Фрукт сопротивлялся.
— Какая ты ненасытная и грубая.
— Ты… меня… осуждаешь за страсть…
Шипение скатывалось с губ, не приводя упрямца к знаменателю её искреннего порыва.
— Извини… не расположен…
— Пошёл вон! Трус! Нашкодил в НКВД, теперь огоньками фосфорными обеспокоен… Иди, ложись с трупами… пусть тебя баграми в Обь стаскивают.
— Тише, дурёха…
— Не затыкай рот, святоша!.. Так оскорбить любовь!..

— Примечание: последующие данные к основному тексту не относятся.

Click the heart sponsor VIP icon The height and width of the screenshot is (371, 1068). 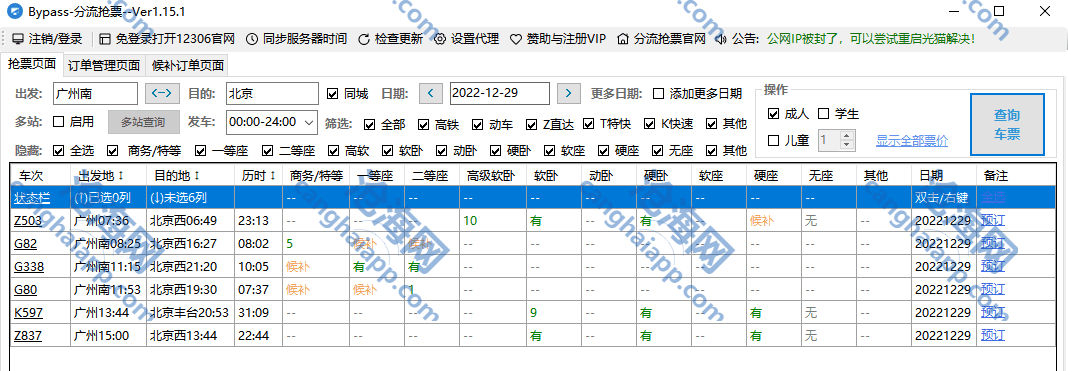516,39
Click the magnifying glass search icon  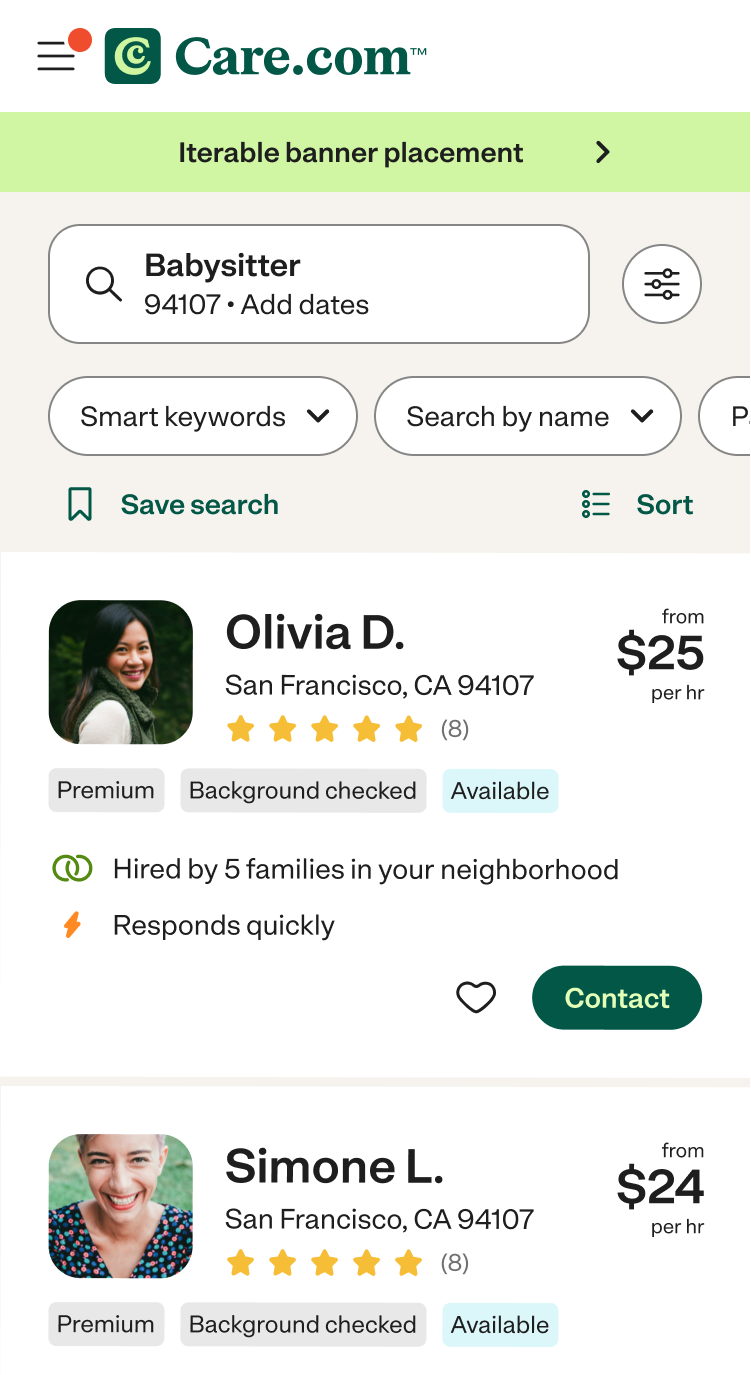tap(103, 284)
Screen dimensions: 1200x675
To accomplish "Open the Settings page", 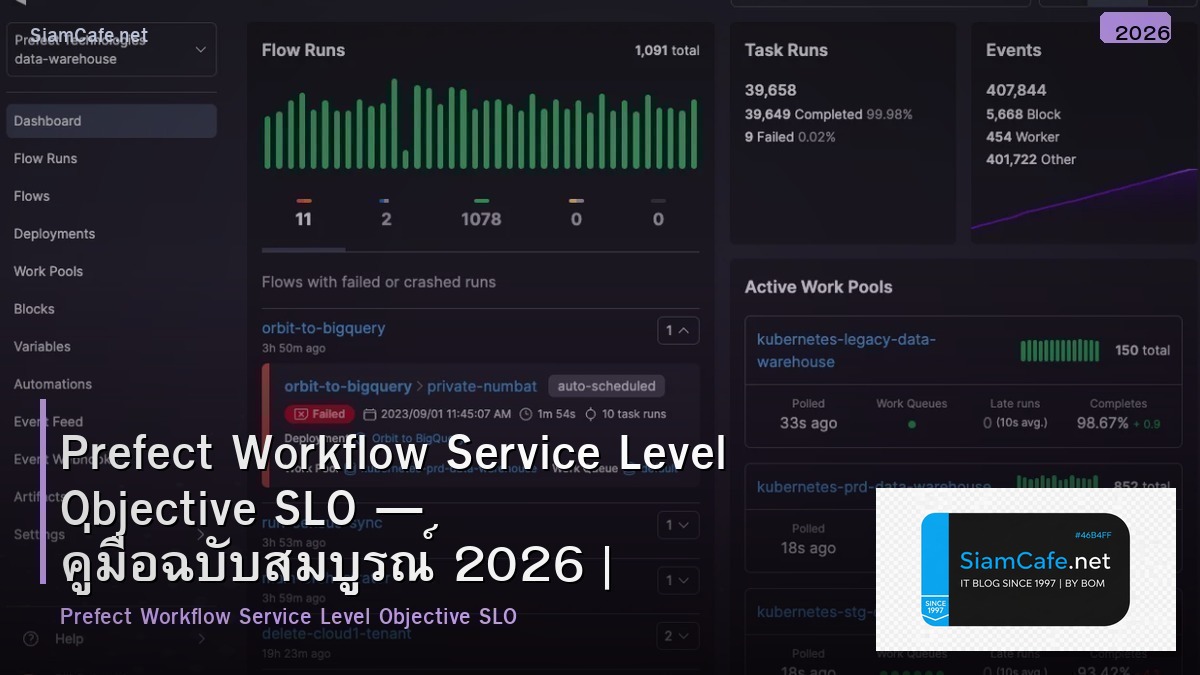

— Не убивайся. Наверстаем.
— Вёрсты нашей привязанности оборвались…
Через стену постучали.
— Дрыхайте! — рьяно огрызнулась разгневанная чиновница.
В какой-то миг бывший особист Горелов почувствовал себя на плахе.
Скоро скатится позорная головушка… уйдут в небытие, в вечную тьму звёзды, цветы, рестораны, женщины… Осталась последняя минута жизни.
Высшая мера висит на паутинке, как и само существование — высшее проявление мудрости природы и веков… Подступило ожесточение плоти, которая во все времена привыкла царить над духом, унижая его при всяком удобном случае.
Сняв халат, трогательно укутал Полину с головой. Под оранжевым мирком плотной материи осыпал глупышку и капризулю мокрыми поцелуями. Обильные слёзы жаждущей женщины пахли духами. Солоноватый вкус пощипывал язык.
Благородный гнев распалил желания.
Обольстительница бесстыдно вторгалась в кущи личного пыла и счастья.
Так быстро одержанная победа придавала силы, безудержность.
Вседозволенность умелых рук, горячих губ распалила недавнего упрямца.
Опытные любовники прекрасно знали, как переходить плохо охраняемые границы высокого возбуждения…
— Ты знаешь, Серж, где зарыт клад любви? — нежно ворковала голубка после необузданного жара объятий.
— Где?
— Не вздумай, грубиян, подбирать знаковую рифму — Любовь покоится на небесах. Слетает к безумным кладоискателям… Прости меня, дуру, за недавнее безумство… ждала тебя… призывала… страсть ослепила рассудок…
— Поводырь нужен?
— Не смейся. Я — твоя жуткая пожирательница эликсира… полная бесстыдница… только так нисходит ко мне бабье благополучие. Не говорю: счастье… Миги быстротечны, но они где-то незаметно сливаются в энергию звёздного родника…
Её уверенные пальцы бурно плавали по потному телу недавнего ослушника.
— Я пойду.
— Полежи немного, налим, от щуки быстро не уйдёшь. От зубастой тем более.
— Не даёт покоя дикий свет фосфора…
— Забудь и прости: недавно упрекнула за службу твою ратную. Зачем так подробно рассказывал о тех гнусных годах?
— Родному человеку душу изливал…
Пенсионер союзного значения Горелов догадывался: в партийных верхах у него есть смелый покровитель. На каком этаже власти поселился неизвестно, но заступническая волна лилась из Серого дома на Томи — знал точно.
Кандидатская диссертация о вековых муках народа, о пагубности культа властных фигурантов истории тащилась со скрипом, с интригами и кознями коллег, но всё же одолела перевал высшей аттестационной комиссии.
Находились сослуживцы, сочувствующие ломаной судьбе диссертанта: был жертвенной пешкой на широкой игровой доске истории.